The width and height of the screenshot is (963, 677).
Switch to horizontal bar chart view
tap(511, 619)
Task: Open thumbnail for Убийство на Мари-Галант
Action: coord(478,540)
# # # # # # #
Work required |
With nothing added or left out, print the data again.

Output |
The width and height of the screenshot is (963, 677).
Switch to horizontal bar chart view
tap(511, 619)
Task: Open thumbnail for Убийство на Мари-Галант
Action: coord(478,540)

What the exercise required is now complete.